Kemenangan pada konflik bersenjata pertama mereka ini mengubah banyak hal bagi negara Islam yang baru. Sekarang umat Islam melihat kemungkinan memenangkan konflik bersenjata melawan pasukan yang jauh lebih besar daripada mereka sendiri, dan mereka bahkan melihat kemungkinan memulai serangan terhadap Mekah dan sekutunya. Jadi selama setahun setelah Pertempuran Badar, umat Islam melakukan ekspedisi yang lebih kecil melawan beberapa pengecam Muhammad yang lebih vokal – bukan untuk memenuhi kebutuhan praktis akan makanan (yang adalah motivasi untuk percobaan penyergapan karavan-karavan awalnya) tetapi hanya untuk membungkam oposisi terhadap ajaran Islam.

Dua serangan semacam itu dilakukan pada seorang pria bernama Abu Afak dan terhadap seorang wanita bernama Asma Binti Marwan. Abu Afak adalah seorang pria buta tua yang menulis puisi yang mencela Muhammad dan perilaku kekerasannya; dia tidak menjadi ancaman fisik bagi Muhammad, namun Muhammad, yang tidak memiliki toleransi terhadap kritik, membunuhnya. Beberapa sumber Islam modern mencoba membenarkan pembunuhannya dengan mengklaim bahwa dia dibunuh bukan karena dia menulis puisi yang kritis terhadap Muhammad tetapi karena dia menghasut perang melawan Muhammad. Namun tidak ada bukti untuk ini; kutipan arab dari tulisan sejarawan Ibnu Kathir yang digunakan untuk mendukung klaim ini banyak diedit untuk menghilangkan fakta bahwa Abu Afak adalah seorang penyair berusia 120 tahun, dan bahwa karyanya bukan merupakan panggilan untuk berperang (kata yang digunakan oleh Ibnu Kathir yang diterjemahkan atau ditafsirkan sebagai "perang yang dihasut" - ḥarriḍ - selalu dipahami dalam arti positif ketika digunakan dalam al-Qur'an yang berarti "diberi semangat," "dibangkitkan," "diilhami" atau "dimotivasi" dan dengan demikian tidak ada alasan untuk berpikir bahwa dalam konteks ini, kata itu diartikan secara berbeda.

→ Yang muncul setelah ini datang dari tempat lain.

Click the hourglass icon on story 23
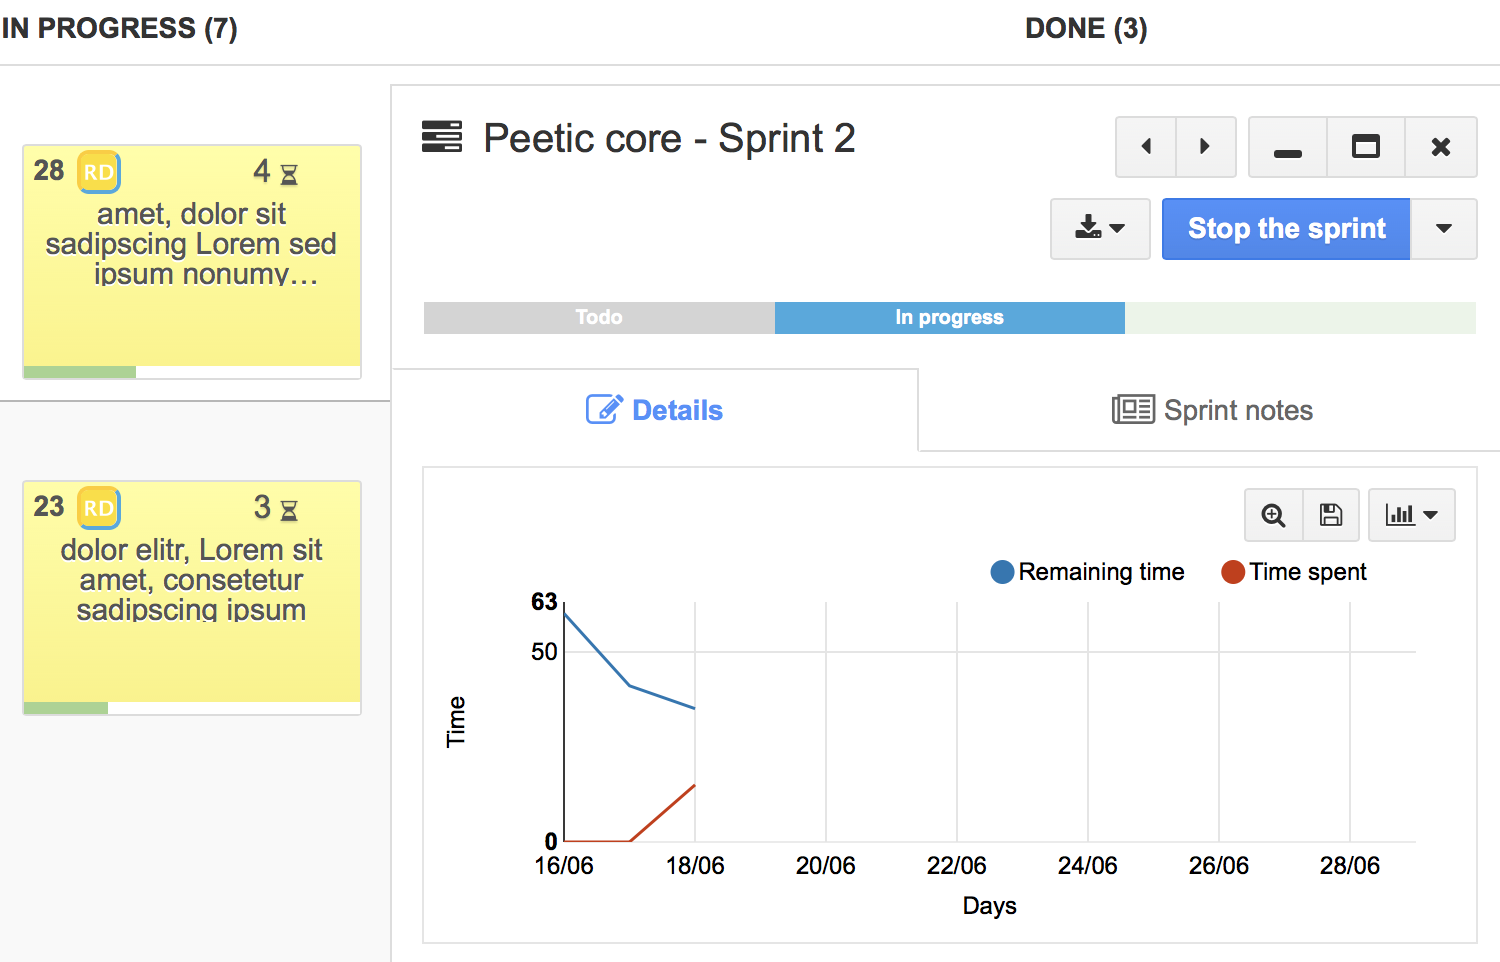 [289, 511]
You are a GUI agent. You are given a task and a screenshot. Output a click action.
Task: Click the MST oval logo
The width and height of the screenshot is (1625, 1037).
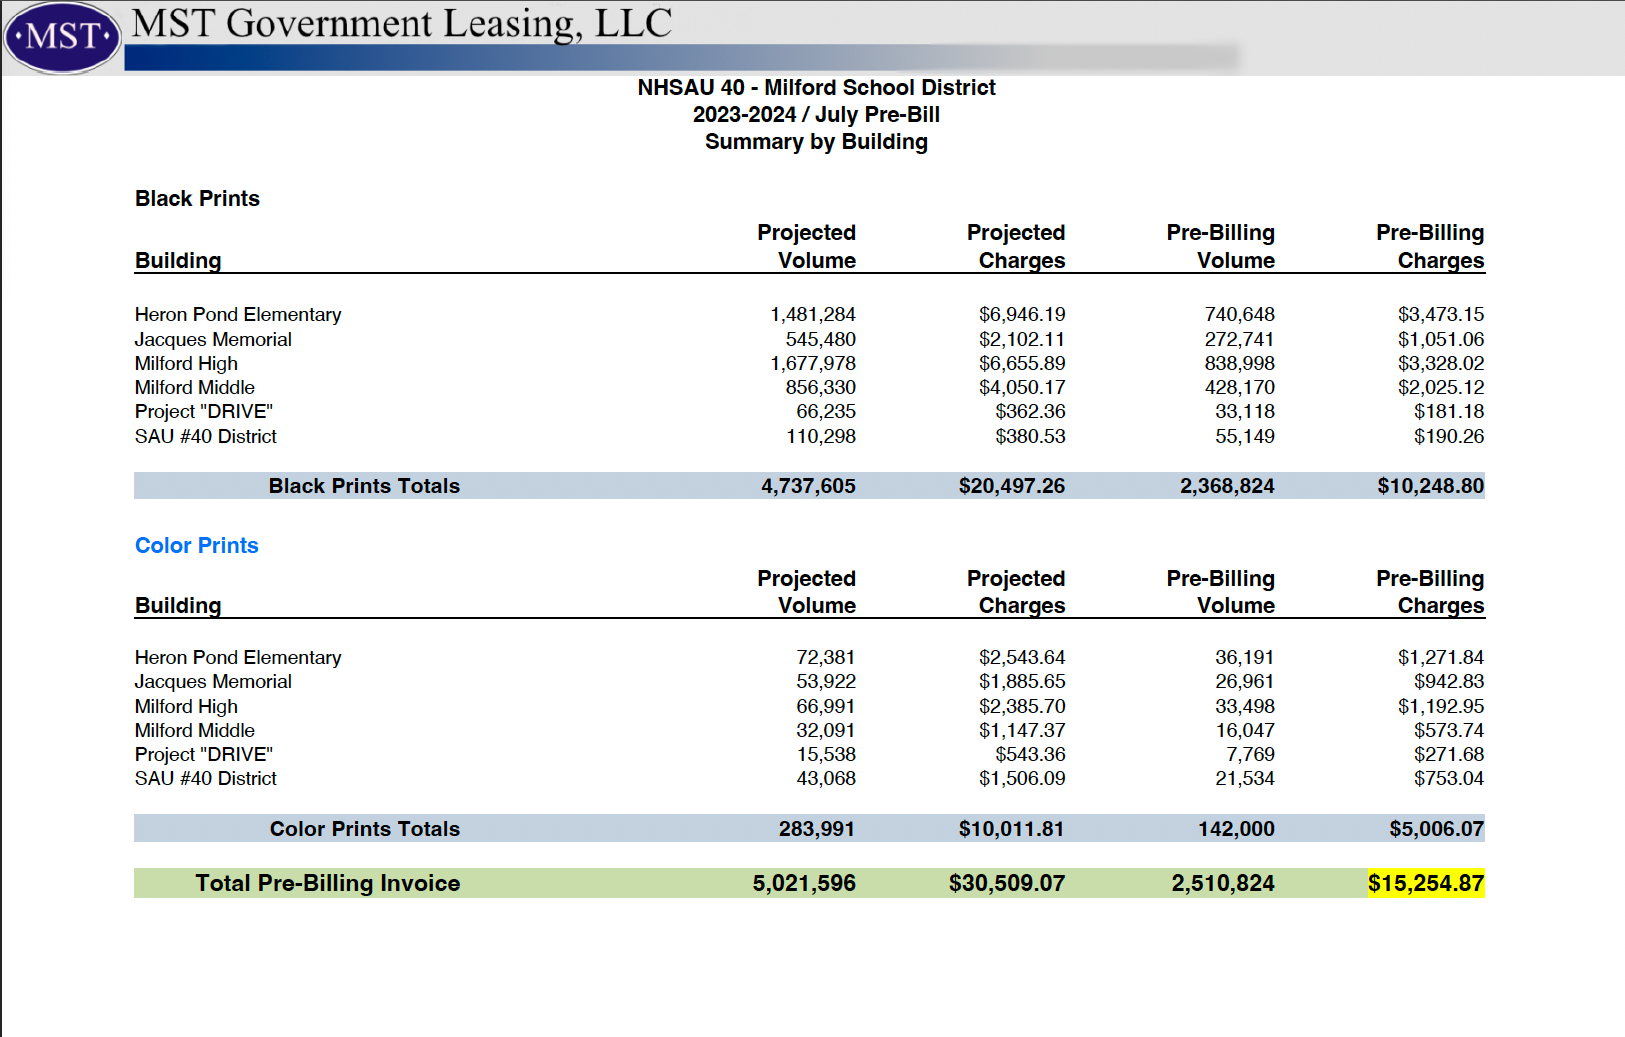click(62, 37)
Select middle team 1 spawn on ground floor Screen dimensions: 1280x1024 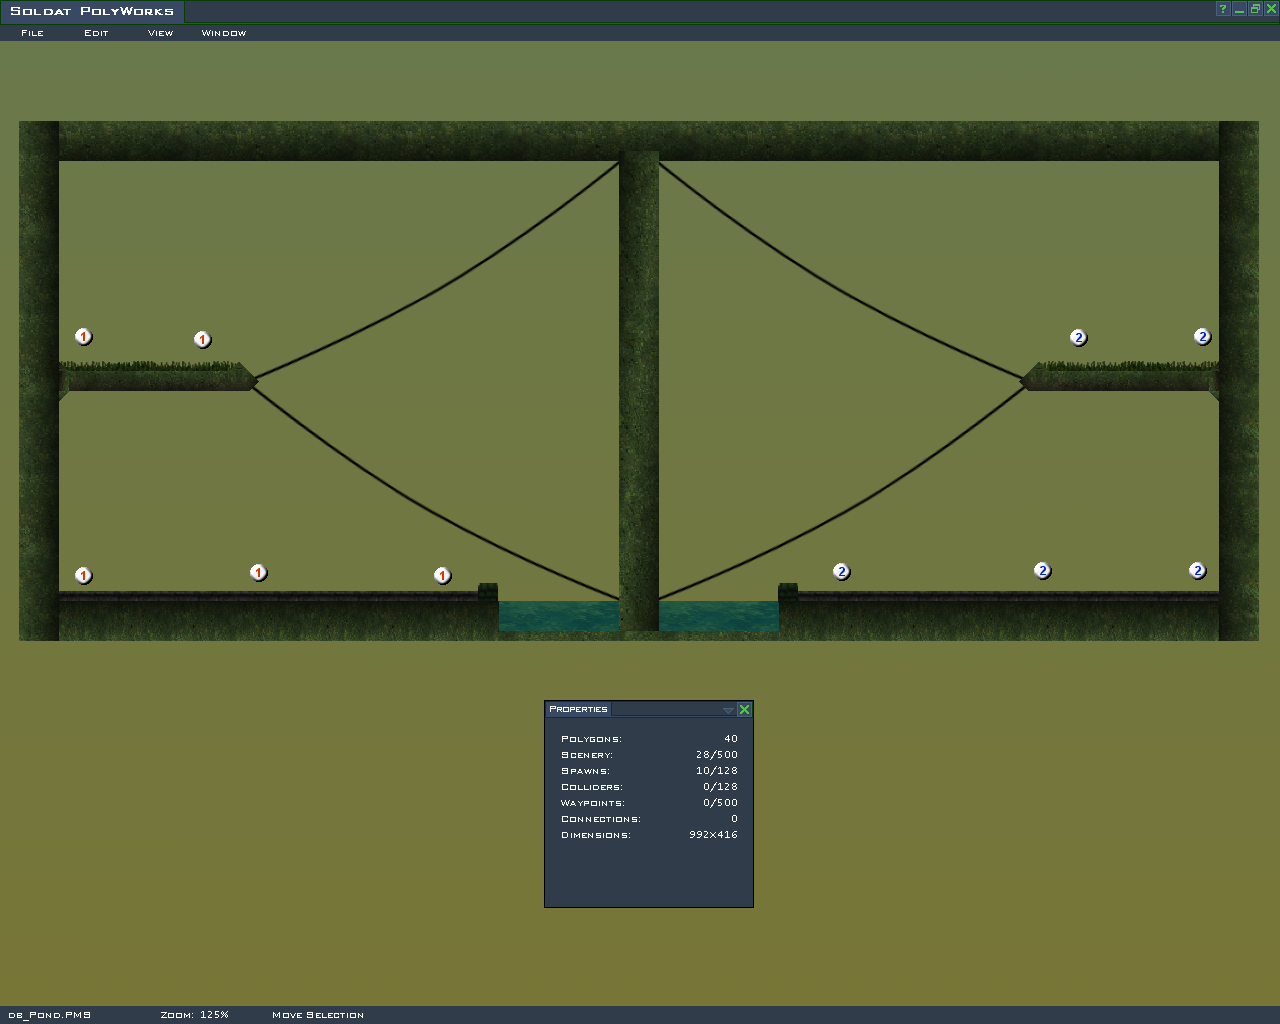click(x=258, y=573)
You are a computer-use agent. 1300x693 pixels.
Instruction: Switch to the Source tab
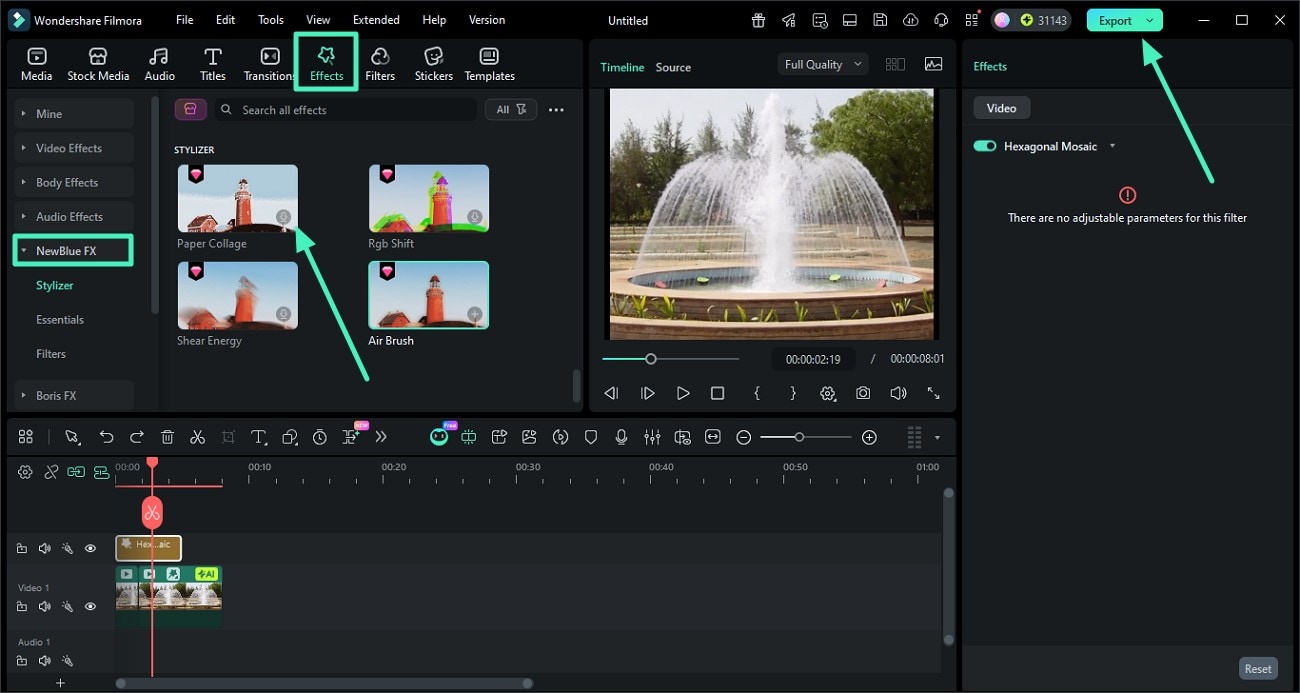click(673, 67)
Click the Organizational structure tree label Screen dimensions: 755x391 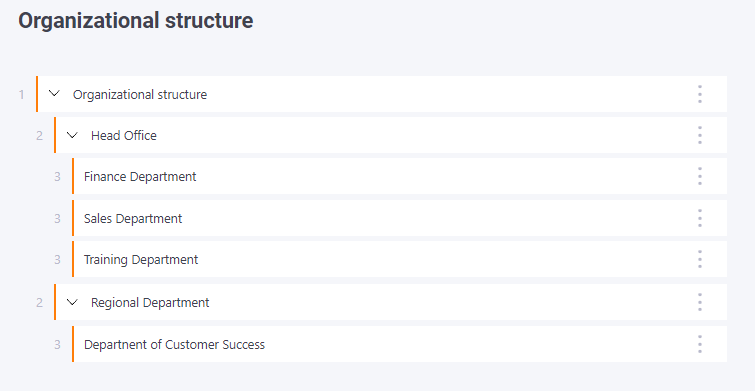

Itu bukanlah cara yang tepat untuk menjawab keberatan jika Anda harus menghapus bukti terhadap tesis Anda baik dengan cara salah menerjemahkan atau dengan benar-benar menghapus bukti tandingan. Pendekatan “Procrustean Bed” (dipaksakan dengan sewenang-wenang) terhadap bukti ini sangat umum dalam apologetika Islam, di mana standar sewenang-wenang diterapkan untuk memaksa hasil yang diinginkan.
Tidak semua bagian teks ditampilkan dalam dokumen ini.